GIVEN DATA section start
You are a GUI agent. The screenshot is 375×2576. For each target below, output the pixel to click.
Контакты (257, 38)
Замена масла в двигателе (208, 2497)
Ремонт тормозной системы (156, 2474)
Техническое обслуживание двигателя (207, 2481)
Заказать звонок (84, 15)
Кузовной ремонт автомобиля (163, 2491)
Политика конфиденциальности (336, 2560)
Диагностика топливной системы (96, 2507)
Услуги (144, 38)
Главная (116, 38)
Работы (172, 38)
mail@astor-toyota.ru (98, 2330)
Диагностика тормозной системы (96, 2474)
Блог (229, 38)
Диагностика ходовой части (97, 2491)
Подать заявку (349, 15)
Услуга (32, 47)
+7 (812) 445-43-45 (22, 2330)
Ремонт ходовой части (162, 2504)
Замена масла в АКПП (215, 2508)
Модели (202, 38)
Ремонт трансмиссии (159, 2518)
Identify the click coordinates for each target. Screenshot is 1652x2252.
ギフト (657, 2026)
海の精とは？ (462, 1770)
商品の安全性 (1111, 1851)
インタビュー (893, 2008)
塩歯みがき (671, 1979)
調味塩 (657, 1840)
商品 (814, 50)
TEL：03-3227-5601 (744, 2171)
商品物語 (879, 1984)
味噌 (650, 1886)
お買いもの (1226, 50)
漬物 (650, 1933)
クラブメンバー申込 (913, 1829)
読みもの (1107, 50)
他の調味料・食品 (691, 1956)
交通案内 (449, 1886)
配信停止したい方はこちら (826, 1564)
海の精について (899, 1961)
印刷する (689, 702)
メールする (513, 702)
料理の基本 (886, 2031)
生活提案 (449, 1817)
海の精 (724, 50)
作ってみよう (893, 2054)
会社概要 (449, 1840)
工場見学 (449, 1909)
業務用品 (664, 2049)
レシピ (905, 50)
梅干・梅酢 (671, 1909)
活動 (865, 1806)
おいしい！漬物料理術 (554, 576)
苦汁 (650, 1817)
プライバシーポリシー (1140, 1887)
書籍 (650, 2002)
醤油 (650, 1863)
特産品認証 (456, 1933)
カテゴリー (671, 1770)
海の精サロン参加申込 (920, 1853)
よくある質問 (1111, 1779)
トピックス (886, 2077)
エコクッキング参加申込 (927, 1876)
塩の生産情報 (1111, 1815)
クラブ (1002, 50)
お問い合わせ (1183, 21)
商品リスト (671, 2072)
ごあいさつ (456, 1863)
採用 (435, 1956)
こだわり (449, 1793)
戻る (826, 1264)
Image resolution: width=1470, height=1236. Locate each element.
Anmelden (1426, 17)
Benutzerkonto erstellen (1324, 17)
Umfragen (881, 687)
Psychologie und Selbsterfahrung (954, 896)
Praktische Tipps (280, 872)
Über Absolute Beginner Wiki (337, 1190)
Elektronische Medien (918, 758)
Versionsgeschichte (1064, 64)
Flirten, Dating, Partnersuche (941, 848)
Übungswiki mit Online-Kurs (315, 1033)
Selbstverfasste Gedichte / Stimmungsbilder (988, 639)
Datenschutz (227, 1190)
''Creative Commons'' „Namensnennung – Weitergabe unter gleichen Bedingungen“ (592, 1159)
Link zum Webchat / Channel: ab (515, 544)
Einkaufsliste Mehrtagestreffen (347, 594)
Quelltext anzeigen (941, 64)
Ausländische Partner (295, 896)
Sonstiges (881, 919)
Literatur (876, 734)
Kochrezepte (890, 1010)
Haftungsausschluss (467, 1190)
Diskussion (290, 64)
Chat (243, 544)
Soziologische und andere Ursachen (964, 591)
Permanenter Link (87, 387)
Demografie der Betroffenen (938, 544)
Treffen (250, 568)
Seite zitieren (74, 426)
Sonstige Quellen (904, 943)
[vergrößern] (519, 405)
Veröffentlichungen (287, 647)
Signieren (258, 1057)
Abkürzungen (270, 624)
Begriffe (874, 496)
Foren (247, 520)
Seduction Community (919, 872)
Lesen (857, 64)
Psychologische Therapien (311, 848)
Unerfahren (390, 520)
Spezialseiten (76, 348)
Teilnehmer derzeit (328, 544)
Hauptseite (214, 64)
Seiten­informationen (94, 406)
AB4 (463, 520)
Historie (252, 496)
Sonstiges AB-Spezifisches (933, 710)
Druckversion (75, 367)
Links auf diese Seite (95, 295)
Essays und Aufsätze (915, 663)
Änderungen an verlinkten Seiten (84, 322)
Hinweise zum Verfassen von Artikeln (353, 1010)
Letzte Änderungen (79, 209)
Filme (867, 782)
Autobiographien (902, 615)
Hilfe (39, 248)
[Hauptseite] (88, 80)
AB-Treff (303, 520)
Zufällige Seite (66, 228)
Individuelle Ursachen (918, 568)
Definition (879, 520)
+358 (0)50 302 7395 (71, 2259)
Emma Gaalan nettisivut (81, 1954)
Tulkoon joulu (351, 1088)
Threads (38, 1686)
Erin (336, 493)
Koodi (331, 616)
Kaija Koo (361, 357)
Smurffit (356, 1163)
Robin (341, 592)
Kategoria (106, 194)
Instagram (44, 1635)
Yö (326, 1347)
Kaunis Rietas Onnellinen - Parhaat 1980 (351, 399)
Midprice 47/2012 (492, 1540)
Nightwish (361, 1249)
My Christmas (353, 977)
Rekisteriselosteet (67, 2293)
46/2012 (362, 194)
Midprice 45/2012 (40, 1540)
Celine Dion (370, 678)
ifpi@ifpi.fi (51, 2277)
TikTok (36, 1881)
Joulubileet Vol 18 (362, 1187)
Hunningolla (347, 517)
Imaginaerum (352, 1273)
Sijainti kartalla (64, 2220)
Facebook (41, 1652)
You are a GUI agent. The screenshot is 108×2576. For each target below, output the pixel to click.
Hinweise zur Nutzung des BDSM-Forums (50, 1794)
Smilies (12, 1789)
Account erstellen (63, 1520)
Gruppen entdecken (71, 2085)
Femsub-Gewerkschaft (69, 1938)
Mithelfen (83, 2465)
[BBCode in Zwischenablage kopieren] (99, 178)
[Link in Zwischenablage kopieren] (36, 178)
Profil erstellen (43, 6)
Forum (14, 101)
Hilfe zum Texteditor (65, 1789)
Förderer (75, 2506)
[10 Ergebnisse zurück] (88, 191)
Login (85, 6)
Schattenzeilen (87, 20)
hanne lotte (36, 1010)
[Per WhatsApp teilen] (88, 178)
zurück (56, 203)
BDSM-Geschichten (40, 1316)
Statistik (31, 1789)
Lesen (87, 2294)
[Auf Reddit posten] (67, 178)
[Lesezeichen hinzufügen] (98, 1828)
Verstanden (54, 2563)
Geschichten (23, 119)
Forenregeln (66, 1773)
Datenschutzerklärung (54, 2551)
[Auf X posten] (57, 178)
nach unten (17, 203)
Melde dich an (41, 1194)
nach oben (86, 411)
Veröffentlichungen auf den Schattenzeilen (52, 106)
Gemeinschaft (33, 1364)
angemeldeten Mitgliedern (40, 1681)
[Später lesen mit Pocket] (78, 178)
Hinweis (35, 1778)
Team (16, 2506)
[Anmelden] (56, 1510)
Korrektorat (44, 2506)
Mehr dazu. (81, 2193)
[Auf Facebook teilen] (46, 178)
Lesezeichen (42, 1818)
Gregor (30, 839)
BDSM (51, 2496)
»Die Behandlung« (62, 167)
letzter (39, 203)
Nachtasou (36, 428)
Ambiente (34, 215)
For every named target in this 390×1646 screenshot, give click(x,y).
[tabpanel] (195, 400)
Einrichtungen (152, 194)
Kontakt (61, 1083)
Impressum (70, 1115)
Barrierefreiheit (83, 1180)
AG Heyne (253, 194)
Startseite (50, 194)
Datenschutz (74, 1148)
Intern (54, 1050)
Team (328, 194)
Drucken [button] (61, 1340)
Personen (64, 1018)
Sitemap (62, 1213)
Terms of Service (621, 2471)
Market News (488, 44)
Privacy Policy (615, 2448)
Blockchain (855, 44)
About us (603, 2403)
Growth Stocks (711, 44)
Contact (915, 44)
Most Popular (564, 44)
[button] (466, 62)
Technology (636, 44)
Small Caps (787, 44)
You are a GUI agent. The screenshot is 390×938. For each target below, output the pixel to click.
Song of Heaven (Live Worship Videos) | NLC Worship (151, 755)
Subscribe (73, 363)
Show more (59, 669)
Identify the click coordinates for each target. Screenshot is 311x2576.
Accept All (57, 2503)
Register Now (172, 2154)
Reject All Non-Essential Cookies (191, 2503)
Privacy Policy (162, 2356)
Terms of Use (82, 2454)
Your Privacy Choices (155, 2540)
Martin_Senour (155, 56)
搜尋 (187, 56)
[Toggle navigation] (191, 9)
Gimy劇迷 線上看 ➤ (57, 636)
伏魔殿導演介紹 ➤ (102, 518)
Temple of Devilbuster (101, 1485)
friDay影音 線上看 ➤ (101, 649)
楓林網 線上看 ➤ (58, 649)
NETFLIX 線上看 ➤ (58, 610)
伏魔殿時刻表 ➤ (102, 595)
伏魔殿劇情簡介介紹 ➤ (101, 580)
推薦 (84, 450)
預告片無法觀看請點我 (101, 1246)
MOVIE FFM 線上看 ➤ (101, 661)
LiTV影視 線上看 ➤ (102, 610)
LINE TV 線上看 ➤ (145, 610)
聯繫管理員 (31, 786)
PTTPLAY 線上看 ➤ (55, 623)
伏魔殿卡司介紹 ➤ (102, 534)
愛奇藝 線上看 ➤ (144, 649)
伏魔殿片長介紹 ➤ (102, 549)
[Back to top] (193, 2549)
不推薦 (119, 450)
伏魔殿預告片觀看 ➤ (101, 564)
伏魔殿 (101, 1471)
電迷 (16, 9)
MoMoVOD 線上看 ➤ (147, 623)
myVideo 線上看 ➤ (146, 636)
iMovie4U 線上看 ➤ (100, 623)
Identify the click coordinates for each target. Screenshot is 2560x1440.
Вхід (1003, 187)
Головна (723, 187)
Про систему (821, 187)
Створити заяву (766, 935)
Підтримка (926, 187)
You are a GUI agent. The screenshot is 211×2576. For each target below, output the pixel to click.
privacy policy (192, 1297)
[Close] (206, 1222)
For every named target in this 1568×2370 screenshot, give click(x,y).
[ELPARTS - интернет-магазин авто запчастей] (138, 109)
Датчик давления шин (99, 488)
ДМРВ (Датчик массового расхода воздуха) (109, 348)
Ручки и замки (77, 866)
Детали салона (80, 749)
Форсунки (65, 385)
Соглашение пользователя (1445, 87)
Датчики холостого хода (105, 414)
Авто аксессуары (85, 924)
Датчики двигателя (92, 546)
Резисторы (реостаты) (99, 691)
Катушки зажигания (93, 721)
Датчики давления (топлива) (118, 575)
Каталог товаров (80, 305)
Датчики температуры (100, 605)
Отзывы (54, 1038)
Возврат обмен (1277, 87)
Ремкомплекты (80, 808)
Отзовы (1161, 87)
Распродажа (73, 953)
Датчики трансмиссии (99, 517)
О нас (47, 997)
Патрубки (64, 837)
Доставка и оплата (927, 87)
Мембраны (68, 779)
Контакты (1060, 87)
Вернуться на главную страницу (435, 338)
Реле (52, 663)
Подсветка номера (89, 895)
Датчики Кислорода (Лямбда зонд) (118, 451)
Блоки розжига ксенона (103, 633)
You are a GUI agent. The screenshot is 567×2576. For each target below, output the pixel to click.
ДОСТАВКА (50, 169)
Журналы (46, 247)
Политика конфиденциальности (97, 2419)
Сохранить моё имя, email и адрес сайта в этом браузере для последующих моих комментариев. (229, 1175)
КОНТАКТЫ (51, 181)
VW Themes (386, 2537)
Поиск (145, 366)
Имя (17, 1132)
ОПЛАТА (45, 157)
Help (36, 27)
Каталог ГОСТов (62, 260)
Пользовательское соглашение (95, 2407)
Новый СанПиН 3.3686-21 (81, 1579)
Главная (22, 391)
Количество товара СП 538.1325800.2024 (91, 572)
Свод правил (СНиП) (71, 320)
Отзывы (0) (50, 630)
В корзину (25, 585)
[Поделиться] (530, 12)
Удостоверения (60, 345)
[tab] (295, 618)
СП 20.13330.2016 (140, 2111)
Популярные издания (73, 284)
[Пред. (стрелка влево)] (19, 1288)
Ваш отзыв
GIVEN DATA section end
_TASK REQUIREMENTS_
The reply should hold only the lines from the first line of the listing above through the line with "Главная (116, 38)", each copied exactly.

_THE ANSWER_
You are a GUI agent. The screenshot is 375×2576. For each target below, output the pixel to click.
Контакты (257, 38)
Замена масла в двигателе (208, 2497)
Ремонт тормозной системы (156, 2474)
Техническое обслуживание двигателя (207, 2481)
Заказать звонок (84, 15)
Кузовной ремонт автомобиля (163, 2491)
Политика конфиденциальности (336, 2560)
Диагностика топливной системы (96, 2507)
Услуги (144, 38)
Главная (116, 38)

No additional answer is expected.